R. Hunter Morey Papers, 1962-1967

Biography/History

Civil rights activist Robert Hunter Morey was born May 17, 1940 in Evanston, Illinois. As a young man, Morey was active in the YMCA, and the choir and youth group of the local Congregational church. While a student at Princeton University, Morey founded the university's Student Peace Union chapter and the Civil Liberties Committee. He graduated in 1962 with a bachelor's degree in philosophy and politics.

During the summers of 1960 and 1962, Morey worked with the American Friends Service Committee civil rights programs, including a voter registration project in Jackson, Tennessee. He then attended New York University Law School on a scholarship, but left after one semester to join the Congress of Racial Equality (CORE). Sent to High Point, North Carolina, Morey worked there until June 1963, when he asked for a transfer to Mississippi. When CORE officials refused on the grounds that it was too early for whites to work in Mississippi, Morey joined the Student Nonviolent Coordinating Committee (SNCC) and was assigned to Greenville, Mississippi, as a field secretary.

In April 1964 he was appointed to the newly created position of Mississippi legal coordinator for the Council of Federated Organizations (COFO), a job which he held for about a year. He then worked full-time as an organizer of the Young Democrats of Mississippi. The Young Democratic Club of Mississippi (YDCM) had splintered over racial issues in 1962, and had lost its national charter; Morey helped reorganize the YDCM in an attempt to regain national recognition.
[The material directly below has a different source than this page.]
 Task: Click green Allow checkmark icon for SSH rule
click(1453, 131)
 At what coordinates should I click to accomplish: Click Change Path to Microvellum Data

In 1966 and 1967 Morey worked as administrative assistant in the field operations section of the Child Development Group of Mississippi (CDGM), a federally-funded Head Start program.

At various times during the 1960s Morey was also a member of or active in Student Peace Union (he was a National Council member in 1963), Fellowship of Reconciliation, American Civil Liberties Union, Students for a Democratic Society, National Association for the Advancement of Colored People, Socialist Party/Social Democratic Federation, and the Young People's Socialist League.